Dall’altra parte del fiume, a Montevideo, un altro grande vecchio, José Mujica, el Pepe (nella foto), testimonierà la continuità delle ragioni di una vita di lotta. In Uruguay la metodicità delle regole democratiche è una religione. Tutti i partiti sono obbligati a tenere regolari elezioni primarie nello stesso giorno per scegliere un unico candidato alle presidenziali. El Pepe Mujica è il chiaro favorito nelle elezioni primarie del Frente Amplio (la coalizione di centro-sinistra al governo in Uruguay con Tabaré Vázquez che ha votato alle 8 di stamane nel quartiere popolare de La Teja) e sarà candidato del centro sinistra alle presidenziali di fine anno.
Guerrigliero tupamaro, fondatore di uno dei gruppi armati più interessanti al mondo le ragioni politiche e culturali del quale sono esaltate oggi, ostaggio della dittatura per 13 anni, vari dei quali passati in un pozzo con l’acqua alle ginocchia, non si è mai fatto piegare. Ministro, grande polemista, raffinato politico e antipolitico (fino a poco tempo fa già deputato continuava a vendere fiori al mercato per vivere) allo stesso tempo, ricorre da sempre in lungo e in largo la riva orientale del grande fiume venendo accolto come uno di famiglia anche nei casolari più isolati. E’ favorito su Danilo Astori, Ministro dell’economista di stampo liberale nel governo di Tabaré.
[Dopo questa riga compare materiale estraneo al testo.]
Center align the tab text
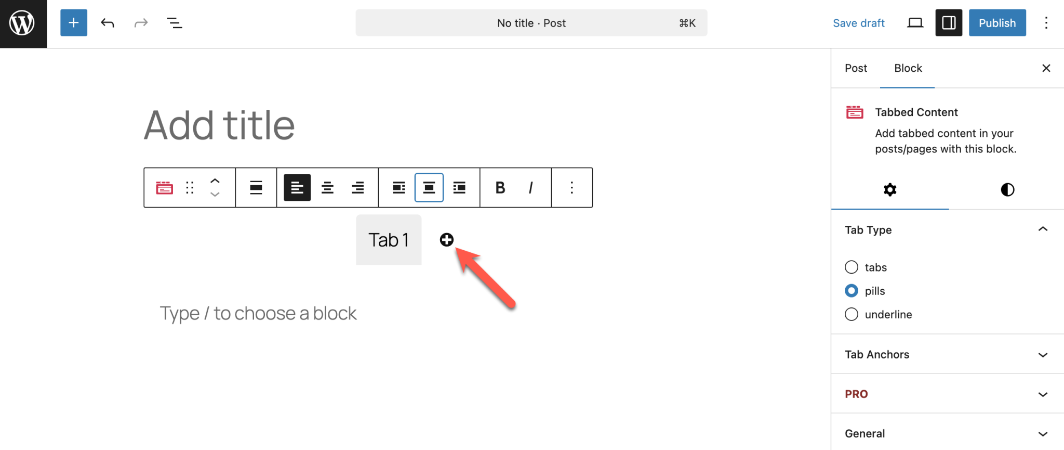This screenshot has width=1064, height=450. [x=327, y=187]
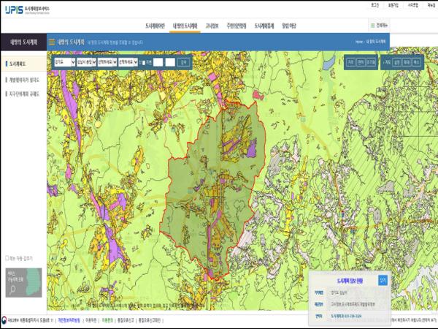Open the 경기도 province dropdown
Viewport: 438px width, 329px height.
[x=64, y=63]
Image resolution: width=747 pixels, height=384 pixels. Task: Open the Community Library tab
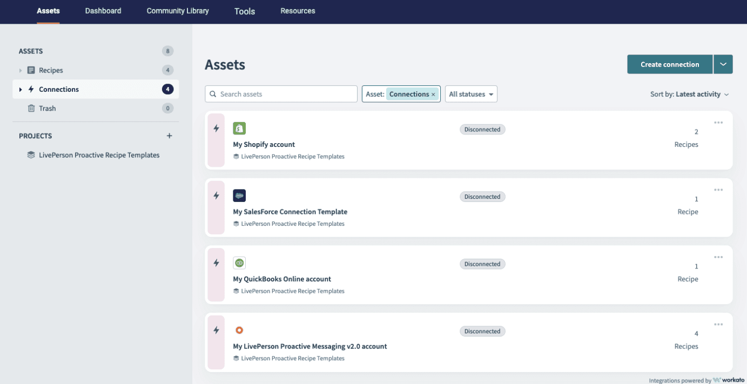(178, 11)
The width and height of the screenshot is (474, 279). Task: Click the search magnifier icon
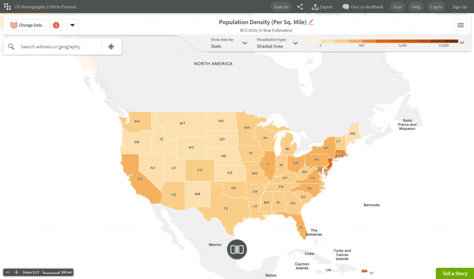[11, 46]

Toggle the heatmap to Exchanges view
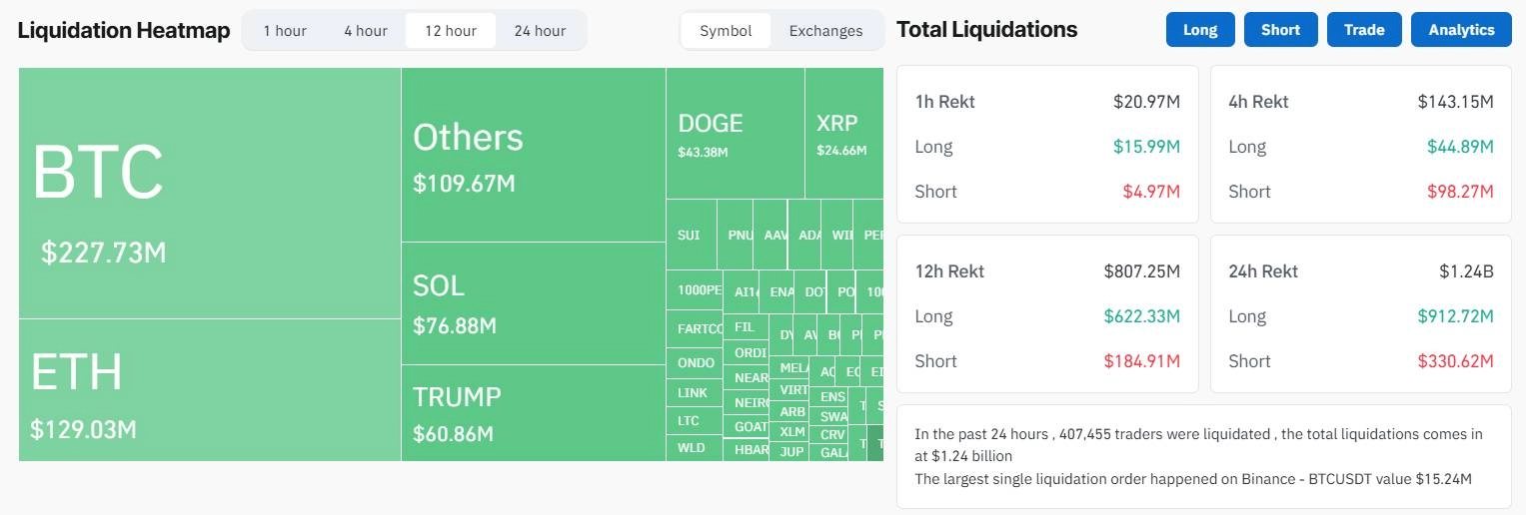825,31
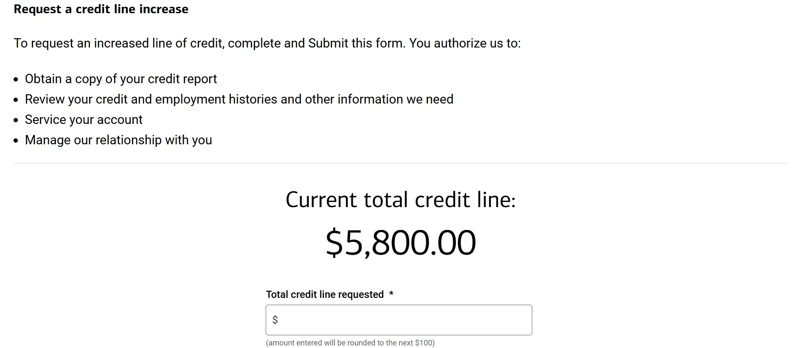Click the $5,800.00 credit line amount

[400, 243]
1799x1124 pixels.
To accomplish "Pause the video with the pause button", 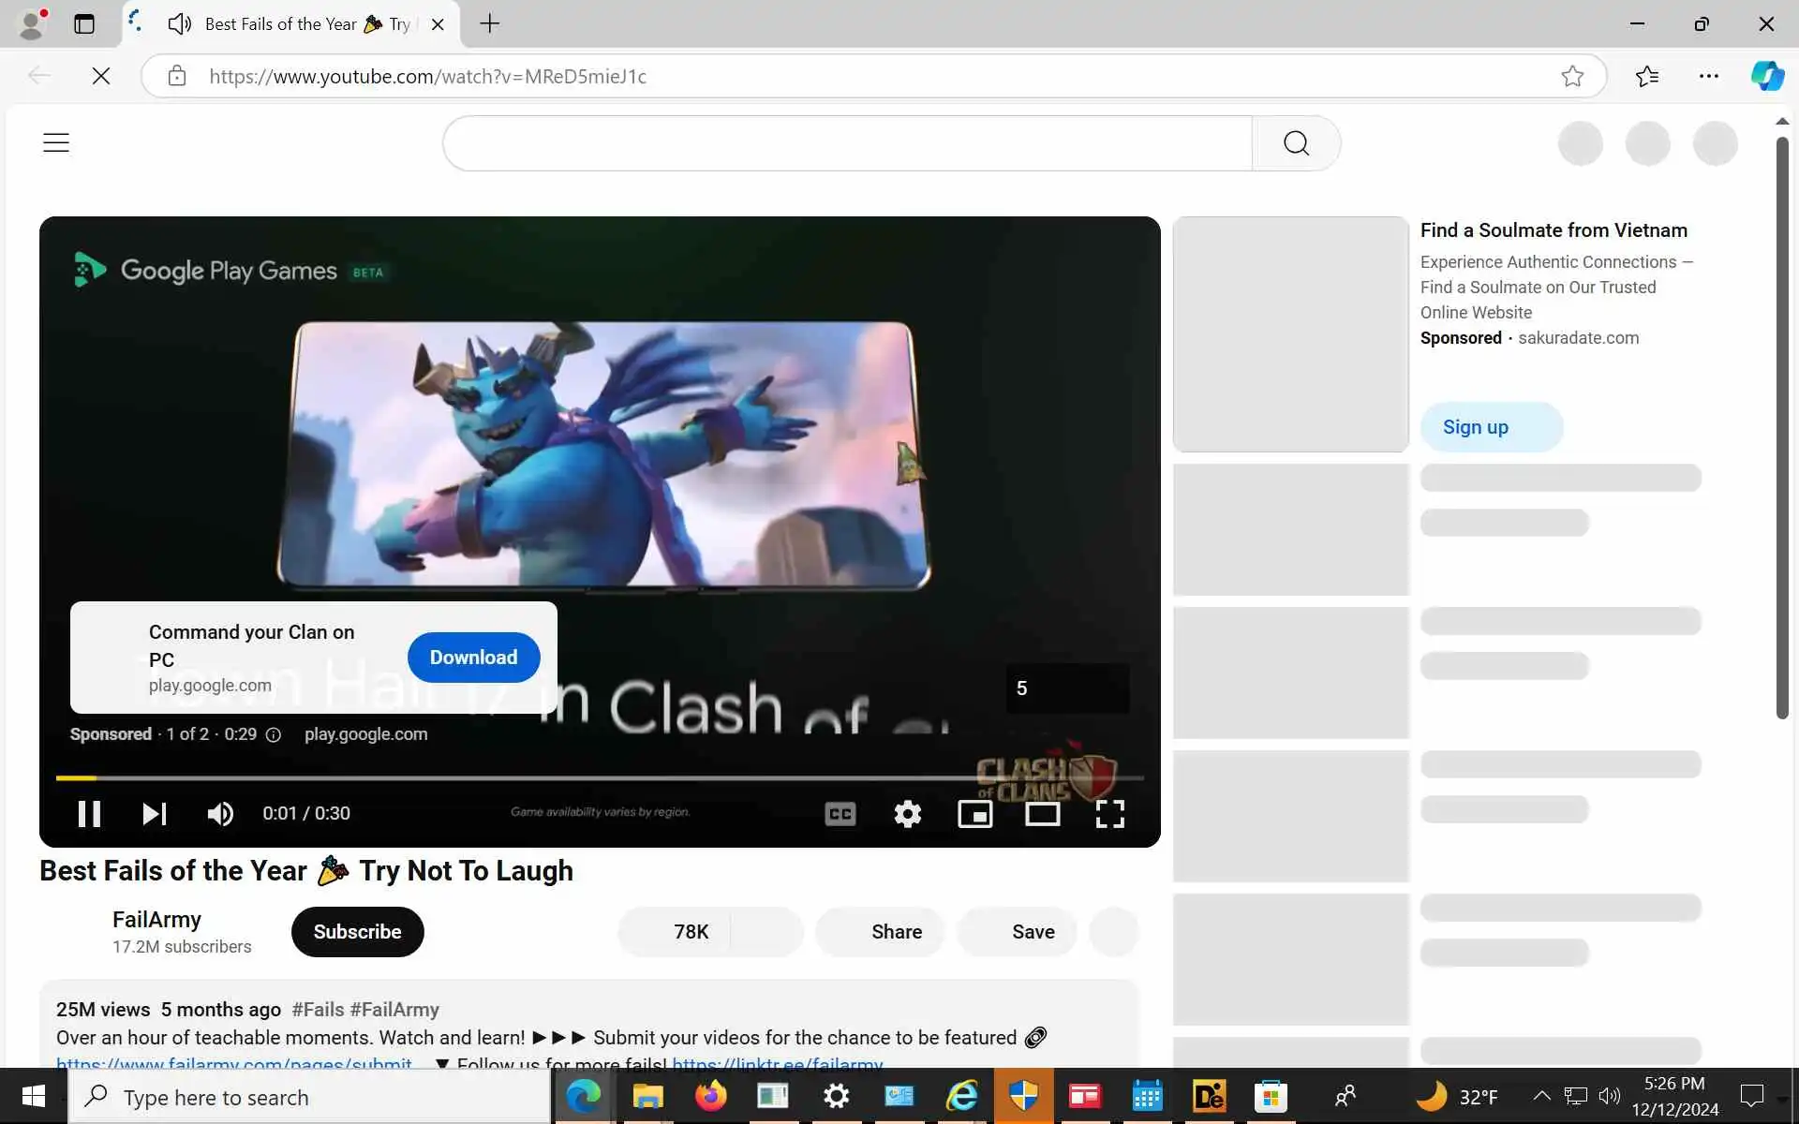I will point(89,813).
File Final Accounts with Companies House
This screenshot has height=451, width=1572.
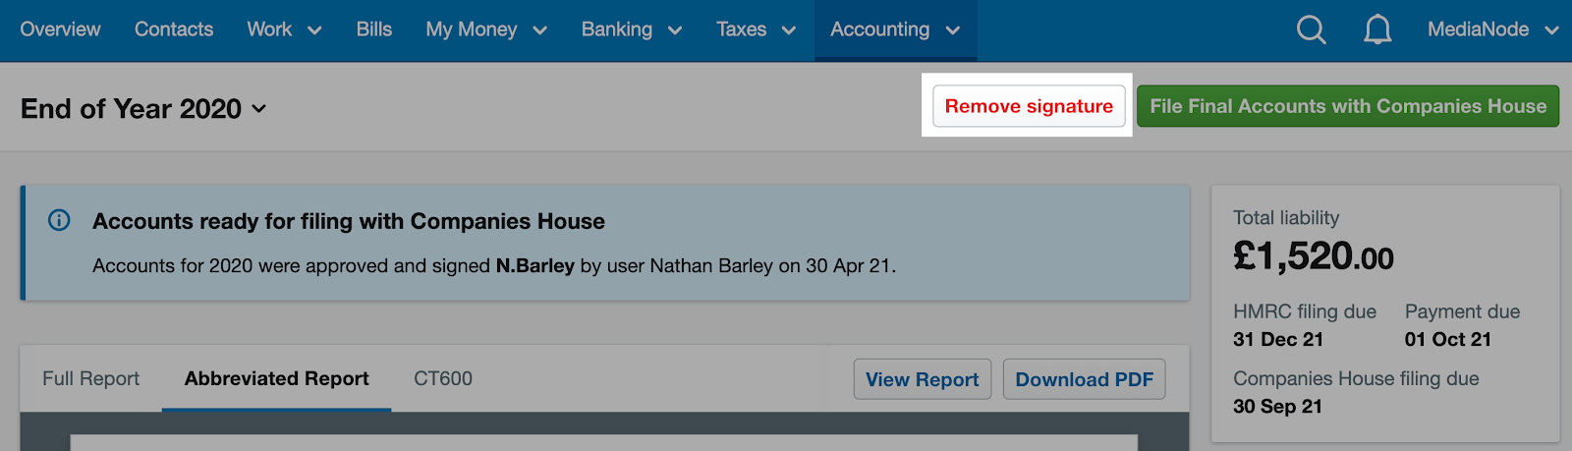pos(1348,106)
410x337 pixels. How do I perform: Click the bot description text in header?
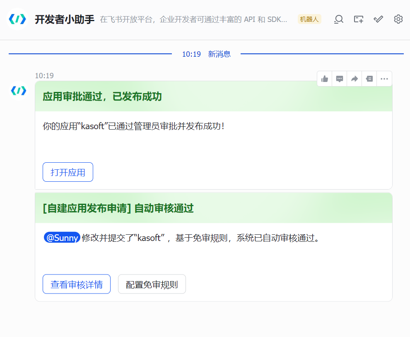point(193,19)
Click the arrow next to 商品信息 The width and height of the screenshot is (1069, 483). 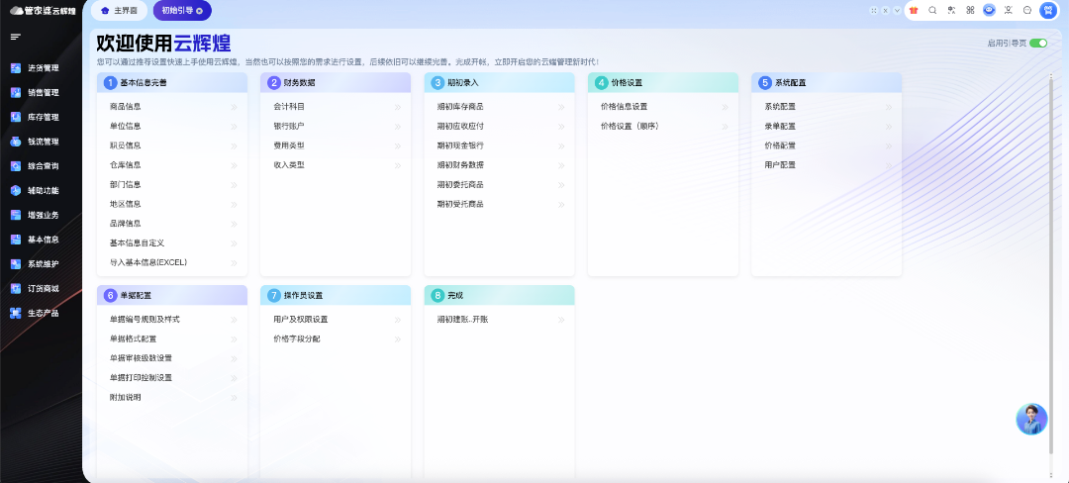point(235,107)
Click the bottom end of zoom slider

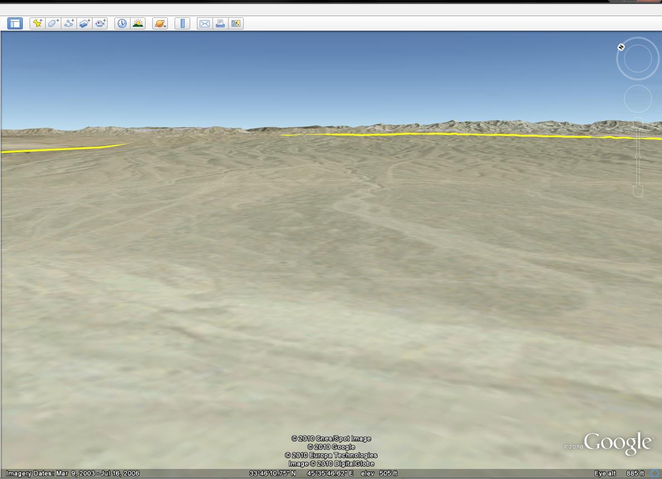[638, 192]
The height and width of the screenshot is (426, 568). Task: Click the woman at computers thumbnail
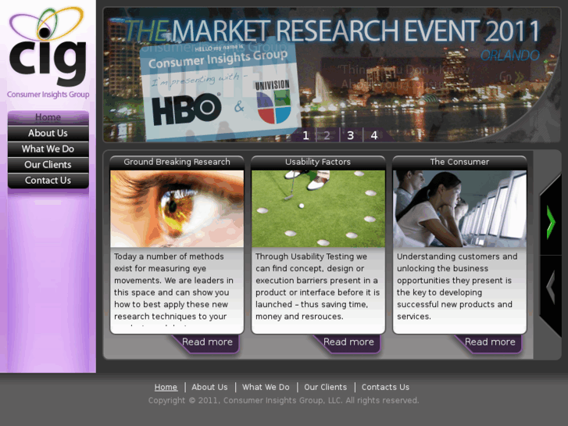coord(459,209)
In novembre Mujica si confronterà con due pessimi candidati della destra rappresentata dai partiti tradizionali. Il Partito Nazionale, los blancos, ripresenteranno il corrotto ex-presidente Cuqui Lacalle, simbolo di un rinnovamento impossibile dove Jorge Larrañaga, l’oppositore interno più presentabile e interessante è dato perdente. Ancor peggio il Partito Colorado, i tratti riformisti del quale si perdono oramai nella memoria delle vecchie generazioni e che presentano il figlio del dittatore, ieri ricorrevano 36 anni dal golpe del 27 giugno 1973, Juan María Bordaberry. Ma gli uruguayani, rispetto agli argentini, sembrano vaccinati.